If you’re looking for a holiday present for your favorite music or photography fan, look no further. It’s wintertime, and the giving is easy. Jérôme Brunet’s coffee-table book of our favorite rock and blues musicians has captured moments of greats like Tom Petty, Joe Cocker, James Brown, Ringo Starr, Eric Clapton, Slash, James Cotton, Dr. John, Steve Miller (who wrote the introduction) and…well, you get the drift.
Most of the images are black and white or sepia portraits, and they all capture the emotional thrust of the music so clearly—whether ecstatic or tragic—that I’m sure there have been bar bets placed on what song was being performed when the shutter clicked.
Brunet—French in origin, Canadian in upbringing and Californian by choice—brings two very pivotal photography traditions to his work: Henri Cartier-Bresson and Jim Marshall (whose work often appeared in this magazine). With the French technique of shooting into the source of the light, and Marshall’s knack for capturing over-the-top moments, many of Brunet’s images have already become classics, like the book’s cover photo of B.B. King, or the festival audience perfectly reflected in Leon Russell’s glasses.

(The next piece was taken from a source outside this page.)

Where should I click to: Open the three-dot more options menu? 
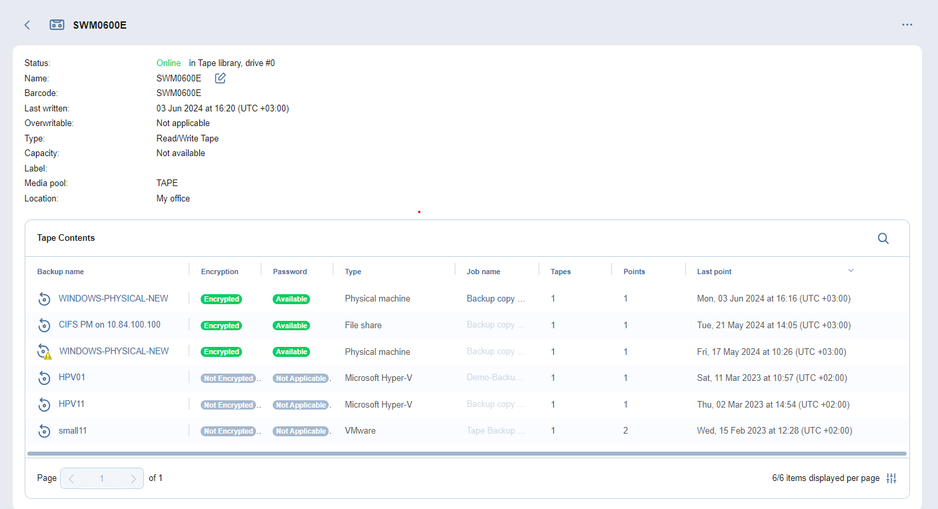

The book itself is painstakingly faithful to the original images. I wish there were a different solution for the several two-page spreads, but by-and-large they’re halved at the best place possible. The large majority of the images are black and white, but Brunet softens a number with sepia tones, and desaturates others. Only a small handful are actual full-color photographs, and frankly, I found the lack of color allows the shape and texture of the images to come to the fore; color might be an unwelcome distraction to the intricacy—and the intimacy—of these moments in music history, and the lives of the many artists who gave us those moments.